Greg Kroah-Hartman is on something of a mission: reducing the grumpiness
factor among kernel developers, and maintainers in particular. His keynote
at LinuxCon Japan was meant to help the audience understand what the
maintainers do, and how contributors' actions can sometimes result in grumpy
maintainers. But, if contributors can follow the rules and make things
easier on him, there are a number of things that he will promise to do on
their behalf.
He called the Linux kernel the『largest software development project
ever』and noted that its development pace is
"unprecedented". From 3.0 to 3.4, some 2833 developers from
at least 373 companies contributed. In that year (from May 2011 to May
2012), the
kernel had a change rate of 5.79 changes per hour. But the rate keeps
increasing and if you look at just the 3.4 cycle, the rate is 7.21 changes
per hour. That is, of course, just patches that are accepted into the
mainline, so it
doesn't count those patches that are rejected.
Developers typically send their changes to the maintainer of the file
that is being changed. Those maintainers, who number around 700,
feed those changes up to the 130 subsystem maintainers. From there, the
patches make their way into linux-next, then to Linus Torvalds, and,
eventually the mainline—if they get accepted at each step along the way.
So, in order to see why some patches might not get accepted, he looked at
those that he received in the last two weeks, which coincided with the 3.5
merge window. The merge window is a time when he really shouldn't be
getting many patches. He should have received them all earlier in the
cycle
so that he could potentially
pass them on to Torvalds during the merge window. But, he said, he
got 487 patches in that two-week period, many with a wide variety of
problems, and some of those from core kernel developers who should know better.
Broken patches
With that, he launched into a description of some of the broken patches he got.
One patch was labeled "patch 48/48" (i.e. the last patch in a set of 48)
but all of the other pieces were
missing. He
also got a patch series with no order specified, which means that he would
have to guess at the order and undoubtedly get it wrong. The alternative
is to ignore the patch entirely. He also got a ten-patch set that was
missing patch two in the series.
Another patch came in an email with a signature claiming that it was
confidential. He actually sees that one a lot, he said, and there is
nothing he can do with those kinds of patches.
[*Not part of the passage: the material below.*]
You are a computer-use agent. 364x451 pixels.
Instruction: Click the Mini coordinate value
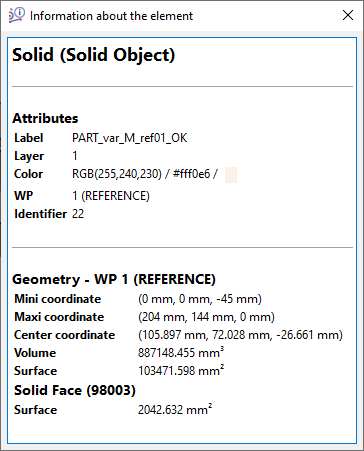(200, 299)
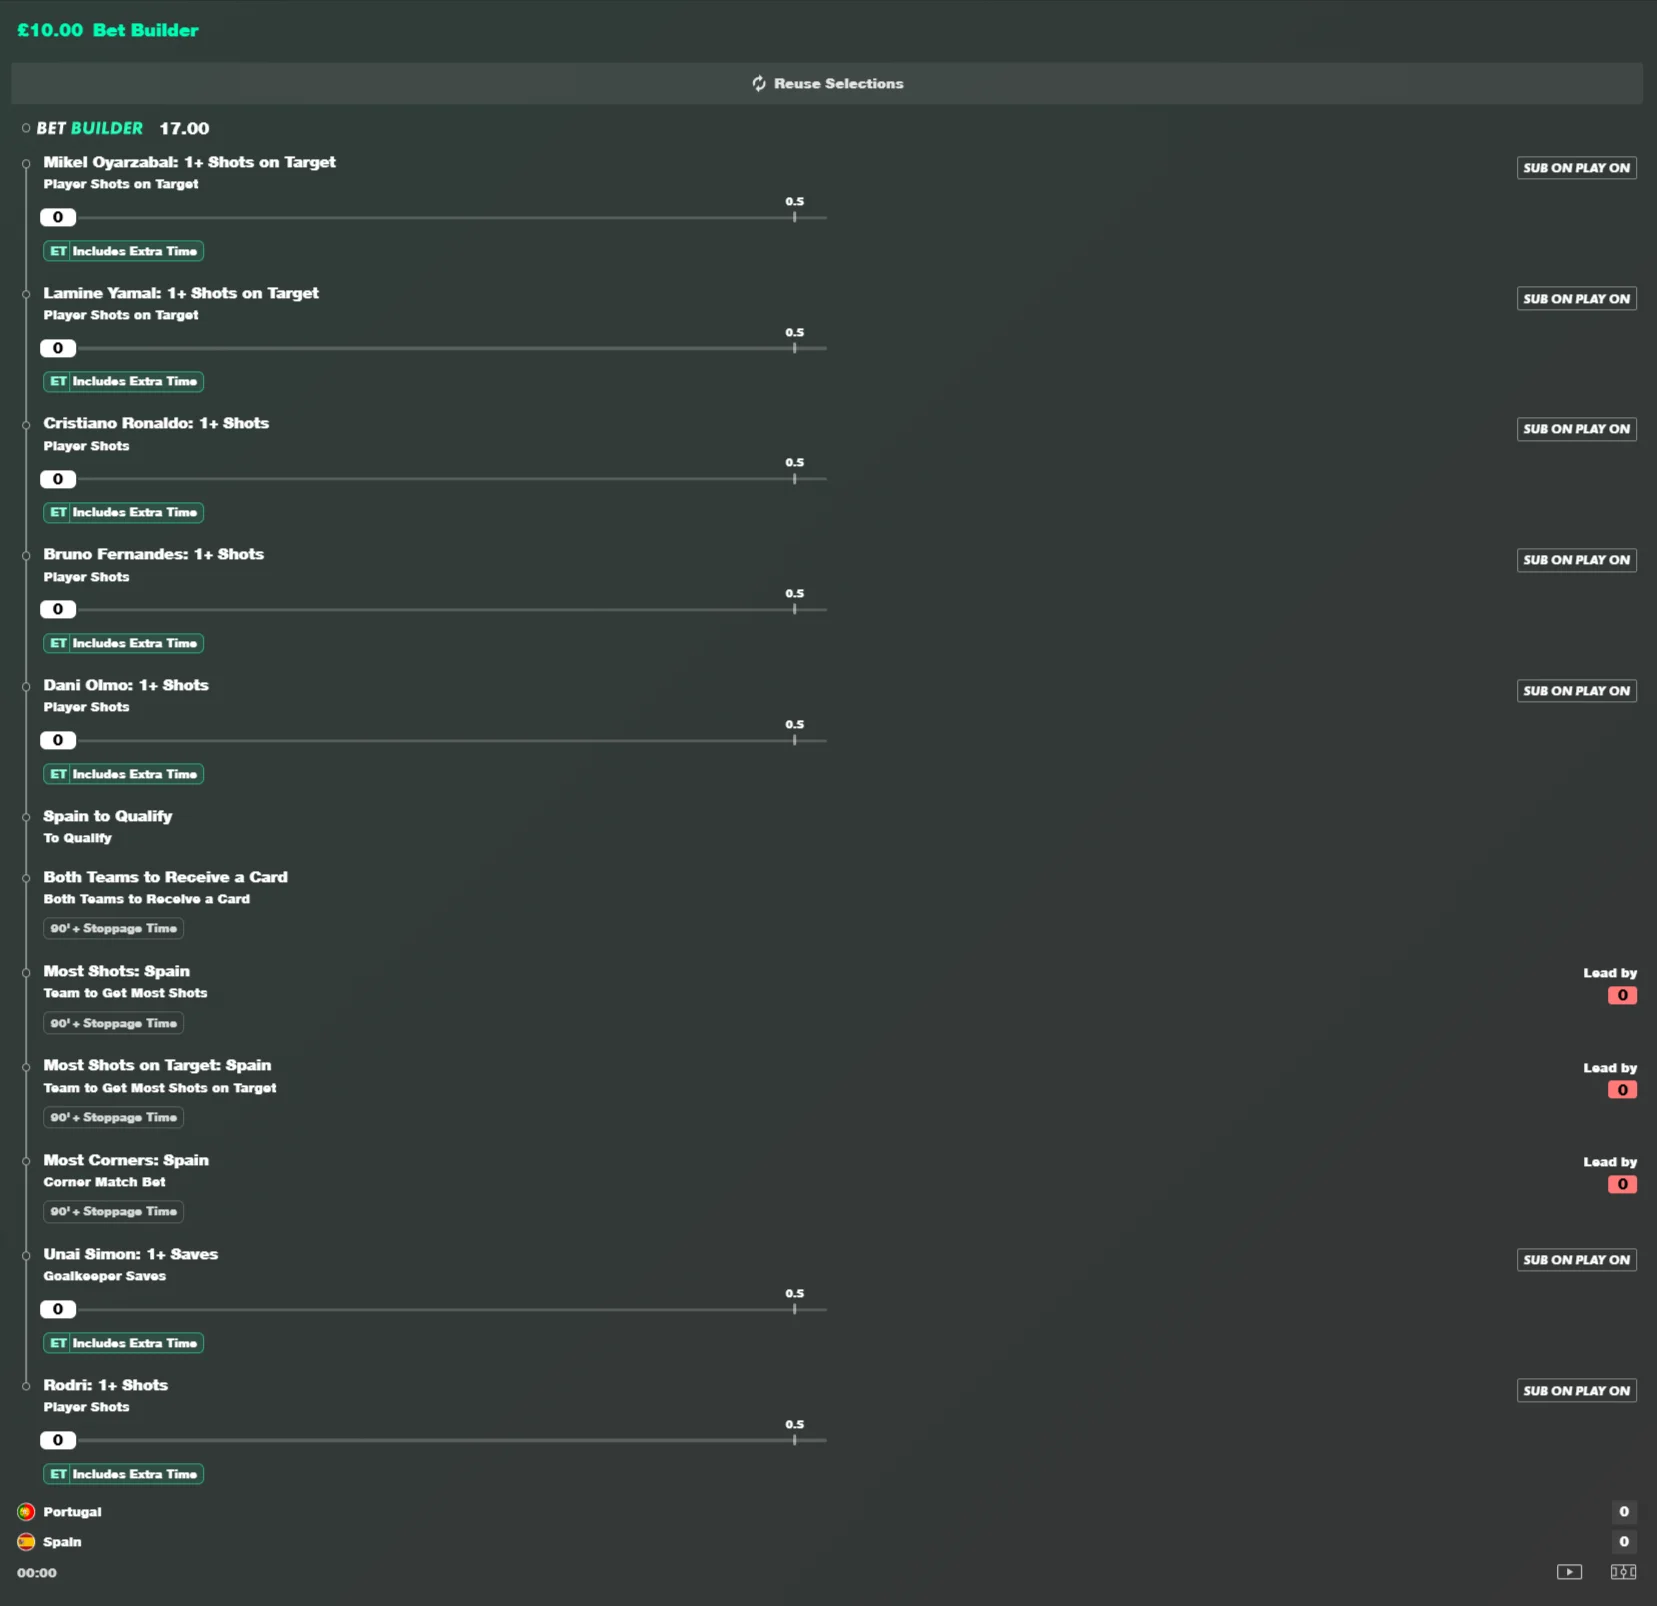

Linux development is done
in the open and you can't send a confidential email to mailing lists or get
a confidential patch merged. Obviously, it is boilerplate that gets added
somewhere in the email process, but it has to be removed before the patch
can be used.
There are also malformed patches that end up in his inbox, including those
with tabs converted to spaces. Microsoft Exchange does that, he said, so
if that's a problem in your environment, do what IBM, Microsoft, and others
do: put a Linux box in the corner for the developers to use to send their
mail. Sometimes the leading spaces have been stripped off the diff or the
diff is not in unified format. Linux developers have gotten good at raw
editing diff format, he said, which is scary in itself, but they shouldn't
have to do
that.
Patches are also created in the wrong directory, like down in a driver
directory for example. He got a patch created in
/usr/src/linux-2.6.32 and noted that there were multiple things
wrong with that, including the age of the source tree and that it implied
it was being built by root. The latter is very dangerous as there was a
bug in the Linux build process at one point that would delete the entire
root filesystem if it was run as root. None of the core developers noticed
because
they don't build as root. Suggestions that the bug be left in as a
deterrent were ignored, but things like that can happen.
In addition, patches came in that were made against a different tree than
any he would expect. He got a patch made against the SCSI development
tree, for reasons unknown because it had nothing to do with SCSI.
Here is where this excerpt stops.